Eilis doesn’t really want to leave her mother and sister, and yet she would not dream of telling them that as it would appear that she is ungrateful for their attempts to give her a better life.
She has already packed one case and hoped, as she went over its contents in her mind, that she would not have to open it again. It struck her on one of those nights, as she lay awake, that the next time she would open that suitcase it would be in a different room in a different country, and the thought came unbidden into her mind that she would be happier if it were opened by another person who could keep the clothes and shoes and wear them every day. She would prefer to stay at home, sleep in this room, live in this house, do without the clothes and shoes. The arrangements being made, all the bustle and talk, would be better if they were for someone else, she thought, someone like her, someone the same size and age, who maybe even looked the same as she did, as long as she, the person who was thinking now, could wake in this bed every morning and move as the day went on in these familiar streets and come home to the kitchen, to her mother and Rose.
The story of her voyage and the horrible seasickness that strikes all the third-class below-deck passengers, and of her eventual arrival at a boarding house run by a kindly Irish woman is so patiently and slowly told that is almost as if it is only between the lines that the reader learns of her terrible homesickness. Again, Eilis is unwilling and unable to express her loneliness even in letters home, since to do so would make her seem ungrateful for all that has been done for her.
Nothing here was part of her. It was false, empty, she thought. She closed her eyes and tried to think, as she had so many times in her life, of something she was looking forward to, but there was nothing. Not the slightest thing. Not even Sunday. Nothing maybe except sleep, and she was not even certain she was looking forward to sleep. In any case, she could not sleep yet, since it was not yet nine o’clock. There was nothing she could do. It was as though she had been locked away.

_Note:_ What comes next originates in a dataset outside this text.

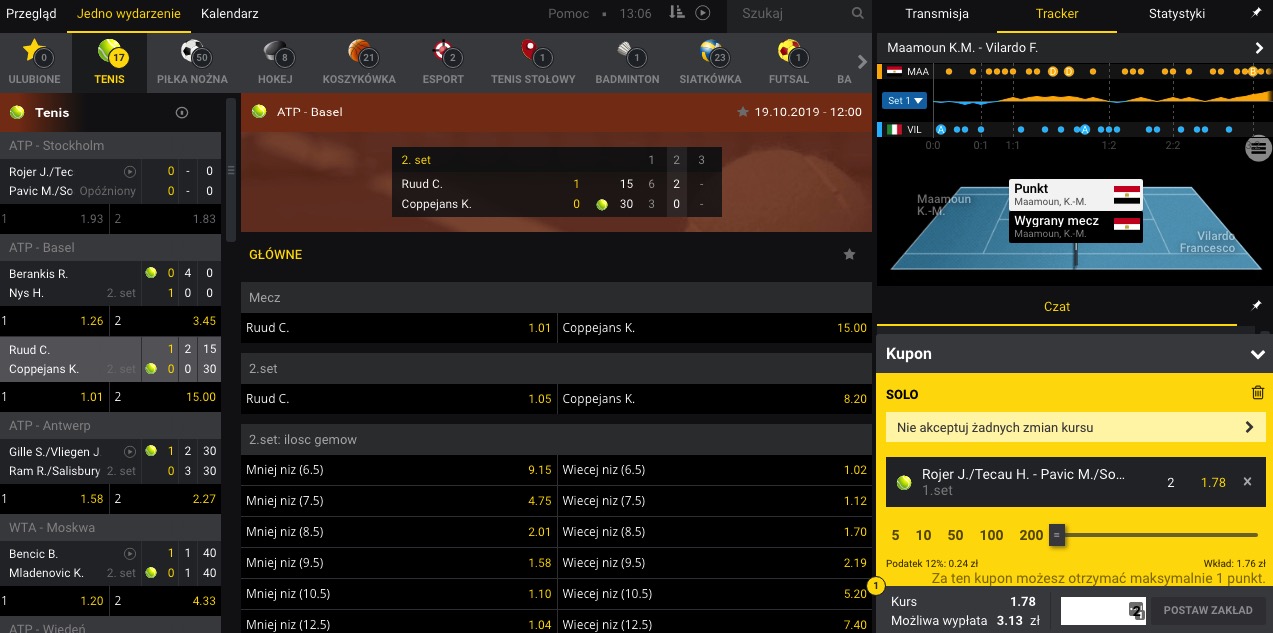
Task: Click the stake slider handle
Action: 1056,536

Already my rendering of the story is much more sentimental than Toibin’s. Even the pathos of the story is so patiently and quietly spun out and the language so plain and simple that the tremendous emotional effect comes almost as a surprise.
Although the story develops very slowly, it does build to a kind of climax and with an element of mystery in it that I would not think of divulging to you.
The only novel I can compare this with in terms of its quiet profundity is Julian Barnes’ masterpiece, The Sense of an Ending. Despite the loneliness and homesickness of Eilis, and the fears that lurk just below the surface, this is also an uplifting and positive work. In many ways a historical novel about old New York, I believe readers will remember it most for its intricate portrayal of a young woman caught between two worlds, or as The New Yorker put it in a review:
Toibin creates a narrative of remarkable power, writing with a spareness and intensity that give the minutest shades of feeling immense emotional impact…Purging the immigrant novel of all swagger and sentimentality, Toibin leaves us with a renewed understanding that to emigrate is to become a foreigner in two places at once.
This is probably the best book I have read so far this year, and I have read a lot of excellent novels. I think you will love it for its slow intensity and its intricate detail about a lived life.